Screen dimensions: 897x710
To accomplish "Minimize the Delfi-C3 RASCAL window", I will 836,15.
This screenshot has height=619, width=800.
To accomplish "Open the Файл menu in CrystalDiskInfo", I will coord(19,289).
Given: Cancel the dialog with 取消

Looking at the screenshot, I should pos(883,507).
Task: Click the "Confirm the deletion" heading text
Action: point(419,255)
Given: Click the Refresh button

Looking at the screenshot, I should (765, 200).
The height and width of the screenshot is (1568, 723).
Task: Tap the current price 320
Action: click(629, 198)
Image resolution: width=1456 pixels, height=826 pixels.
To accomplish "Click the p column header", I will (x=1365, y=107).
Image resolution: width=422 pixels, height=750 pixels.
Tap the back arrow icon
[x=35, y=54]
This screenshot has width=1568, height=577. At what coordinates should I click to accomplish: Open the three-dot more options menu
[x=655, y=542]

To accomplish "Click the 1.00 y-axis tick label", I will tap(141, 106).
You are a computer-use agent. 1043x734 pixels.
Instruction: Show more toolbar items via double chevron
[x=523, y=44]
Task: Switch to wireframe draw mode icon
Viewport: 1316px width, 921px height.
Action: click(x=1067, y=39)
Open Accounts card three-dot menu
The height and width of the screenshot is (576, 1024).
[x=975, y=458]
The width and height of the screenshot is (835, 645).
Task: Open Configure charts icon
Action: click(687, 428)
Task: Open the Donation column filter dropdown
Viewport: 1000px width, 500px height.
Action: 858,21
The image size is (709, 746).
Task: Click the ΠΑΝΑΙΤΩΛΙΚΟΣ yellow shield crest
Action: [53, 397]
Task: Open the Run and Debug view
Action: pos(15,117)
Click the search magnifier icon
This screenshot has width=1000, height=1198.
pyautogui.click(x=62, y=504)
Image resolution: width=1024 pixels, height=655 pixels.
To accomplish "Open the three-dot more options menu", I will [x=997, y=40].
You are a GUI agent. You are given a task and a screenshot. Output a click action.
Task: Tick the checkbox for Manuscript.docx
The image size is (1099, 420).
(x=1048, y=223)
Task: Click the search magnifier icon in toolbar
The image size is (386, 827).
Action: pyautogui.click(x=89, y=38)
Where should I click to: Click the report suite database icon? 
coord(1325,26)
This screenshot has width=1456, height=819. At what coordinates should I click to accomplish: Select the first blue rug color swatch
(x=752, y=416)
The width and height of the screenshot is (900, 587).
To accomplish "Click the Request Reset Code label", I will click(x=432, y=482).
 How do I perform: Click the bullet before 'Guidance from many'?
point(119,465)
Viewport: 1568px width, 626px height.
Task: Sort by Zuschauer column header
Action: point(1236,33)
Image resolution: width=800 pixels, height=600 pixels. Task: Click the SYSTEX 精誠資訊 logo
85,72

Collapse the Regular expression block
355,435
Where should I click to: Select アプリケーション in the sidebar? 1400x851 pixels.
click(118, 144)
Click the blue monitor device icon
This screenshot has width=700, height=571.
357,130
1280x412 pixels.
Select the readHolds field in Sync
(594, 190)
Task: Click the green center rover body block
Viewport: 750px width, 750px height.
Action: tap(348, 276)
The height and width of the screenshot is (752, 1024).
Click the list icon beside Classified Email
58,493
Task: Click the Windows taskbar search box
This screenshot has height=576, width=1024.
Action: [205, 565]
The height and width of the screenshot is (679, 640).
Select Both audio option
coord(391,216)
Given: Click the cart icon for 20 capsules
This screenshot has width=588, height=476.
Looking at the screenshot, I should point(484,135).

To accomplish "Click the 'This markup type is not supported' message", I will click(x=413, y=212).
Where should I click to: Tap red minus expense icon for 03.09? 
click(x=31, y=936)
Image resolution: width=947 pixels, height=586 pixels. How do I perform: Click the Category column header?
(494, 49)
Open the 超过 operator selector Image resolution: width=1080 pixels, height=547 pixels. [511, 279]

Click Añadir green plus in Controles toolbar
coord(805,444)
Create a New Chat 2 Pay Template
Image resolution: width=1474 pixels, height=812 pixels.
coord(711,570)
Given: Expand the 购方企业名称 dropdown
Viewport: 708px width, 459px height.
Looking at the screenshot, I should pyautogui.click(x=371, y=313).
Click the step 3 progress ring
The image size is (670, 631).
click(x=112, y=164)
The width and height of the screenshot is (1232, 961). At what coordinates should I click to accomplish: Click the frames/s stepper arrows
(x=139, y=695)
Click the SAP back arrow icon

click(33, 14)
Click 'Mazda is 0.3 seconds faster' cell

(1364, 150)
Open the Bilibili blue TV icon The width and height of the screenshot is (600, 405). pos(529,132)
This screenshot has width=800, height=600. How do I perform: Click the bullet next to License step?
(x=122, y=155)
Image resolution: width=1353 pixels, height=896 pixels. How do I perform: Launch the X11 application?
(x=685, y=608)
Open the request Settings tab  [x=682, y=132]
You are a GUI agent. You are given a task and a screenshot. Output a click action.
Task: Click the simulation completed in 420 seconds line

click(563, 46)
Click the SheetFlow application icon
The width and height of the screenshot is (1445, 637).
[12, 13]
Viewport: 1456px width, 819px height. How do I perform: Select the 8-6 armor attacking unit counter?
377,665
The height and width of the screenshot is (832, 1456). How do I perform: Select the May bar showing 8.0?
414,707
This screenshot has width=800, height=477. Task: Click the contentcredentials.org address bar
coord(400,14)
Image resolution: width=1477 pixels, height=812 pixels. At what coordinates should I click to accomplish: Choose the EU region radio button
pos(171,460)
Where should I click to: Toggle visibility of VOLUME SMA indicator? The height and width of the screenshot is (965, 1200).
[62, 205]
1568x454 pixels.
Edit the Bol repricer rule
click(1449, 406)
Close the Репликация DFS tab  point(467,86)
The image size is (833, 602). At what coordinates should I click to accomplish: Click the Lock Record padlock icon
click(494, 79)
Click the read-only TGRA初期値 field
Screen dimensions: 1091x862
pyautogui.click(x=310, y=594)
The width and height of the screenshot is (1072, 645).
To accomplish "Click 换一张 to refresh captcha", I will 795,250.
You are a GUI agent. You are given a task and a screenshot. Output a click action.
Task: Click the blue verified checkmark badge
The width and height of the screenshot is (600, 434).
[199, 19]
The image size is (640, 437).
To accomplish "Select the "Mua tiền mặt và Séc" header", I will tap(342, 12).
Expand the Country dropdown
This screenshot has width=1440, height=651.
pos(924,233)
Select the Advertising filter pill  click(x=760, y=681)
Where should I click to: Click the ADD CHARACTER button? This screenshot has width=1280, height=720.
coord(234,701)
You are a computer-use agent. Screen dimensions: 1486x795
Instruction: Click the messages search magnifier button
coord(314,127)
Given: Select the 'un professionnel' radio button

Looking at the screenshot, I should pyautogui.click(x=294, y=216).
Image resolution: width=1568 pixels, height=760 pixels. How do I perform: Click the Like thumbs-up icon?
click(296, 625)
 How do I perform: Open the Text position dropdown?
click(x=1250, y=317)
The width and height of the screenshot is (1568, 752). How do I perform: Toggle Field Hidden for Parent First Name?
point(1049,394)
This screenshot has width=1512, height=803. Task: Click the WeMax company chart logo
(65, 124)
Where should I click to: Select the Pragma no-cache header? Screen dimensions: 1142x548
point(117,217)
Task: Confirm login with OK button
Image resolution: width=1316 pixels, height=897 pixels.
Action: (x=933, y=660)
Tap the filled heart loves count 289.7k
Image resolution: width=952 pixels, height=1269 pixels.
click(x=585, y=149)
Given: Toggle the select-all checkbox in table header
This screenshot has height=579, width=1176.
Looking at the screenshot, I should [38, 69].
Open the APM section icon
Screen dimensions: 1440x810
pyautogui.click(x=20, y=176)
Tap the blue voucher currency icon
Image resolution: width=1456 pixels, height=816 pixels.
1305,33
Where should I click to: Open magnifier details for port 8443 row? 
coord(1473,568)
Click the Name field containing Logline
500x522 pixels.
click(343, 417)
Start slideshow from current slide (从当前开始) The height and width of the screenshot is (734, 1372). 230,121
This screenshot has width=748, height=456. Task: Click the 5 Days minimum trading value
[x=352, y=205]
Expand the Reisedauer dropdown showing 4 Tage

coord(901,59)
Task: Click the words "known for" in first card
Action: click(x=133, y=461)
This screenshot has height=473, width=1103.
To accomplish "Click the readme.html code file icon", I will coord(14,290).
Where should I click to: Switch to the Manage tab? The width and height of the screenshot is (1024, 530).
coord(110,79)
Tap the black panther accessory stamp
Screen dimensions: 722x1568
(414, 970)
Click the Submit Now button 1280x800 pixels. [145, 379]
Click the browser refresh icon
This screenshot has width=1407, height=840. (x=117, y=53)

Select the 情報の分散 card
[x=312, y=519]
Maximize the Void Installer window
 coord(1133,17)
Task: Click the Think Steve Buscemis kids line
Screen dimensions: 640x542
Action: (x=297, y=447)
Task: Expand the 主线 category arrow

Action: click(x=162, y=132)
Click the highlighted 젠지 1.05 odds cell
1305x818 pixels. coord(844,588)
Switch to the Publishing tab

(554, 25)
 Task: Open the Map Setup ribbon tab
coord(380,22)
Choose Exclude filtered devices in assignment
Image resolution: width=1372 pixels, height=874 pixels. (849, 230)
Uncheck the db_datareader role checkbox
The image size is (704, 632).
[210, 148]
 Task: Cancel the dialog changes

-------

TASK ITEM -> In the listing above, locate the line with "The width and height of the screenshot is (1568, 752)." and the line with "Start slideshow from", then extract exactly those lines and every line between them, and nothing more.

OUTPUT FOR THIS TASK ->
The width and height of the screenshot is (1568, 752). How do I perform: Toggle Field Hidden for Parent First Name?
point(1049,394)
This screenshot has width=1512, height=803. Task: Click the WeMax company chart logo
(65, 124)
Where should I click to: Select the Pragma no-cache header? Screen dimensions: 1142x548
point(117,217)
Task: Confirm login with OK button
Image resolution: width=1316 pixels, height=897 pixels.
Action: (x=933, y=660)
Tap the filled heart loves count 289.7k
Image resolution: width=952 pixels, height=1269 pixels.
click(x=585, y=149)
Given: Toggle the select-all checkbox in table header
This screenshot has height=579, width=1176.
Looking at the screenshot, I should [38, 69].
Open the APM section icon
Screen dimensions: 1440x810
pyautogui.click(x=20, y=176)
Tap the blue voucher currency icon
Image resolution: width=1456 pixels, height=816 pixels.
1305,33
Where should I click to: Open magnifier details for port 8443 row? 
coord(1473,568)
Click the Name field containing Logline
500x522 pixels.
click(343, 417)
Start slideshow from current slide (从当前开始) The height and width of the screenshot is (734, 1372). 230,121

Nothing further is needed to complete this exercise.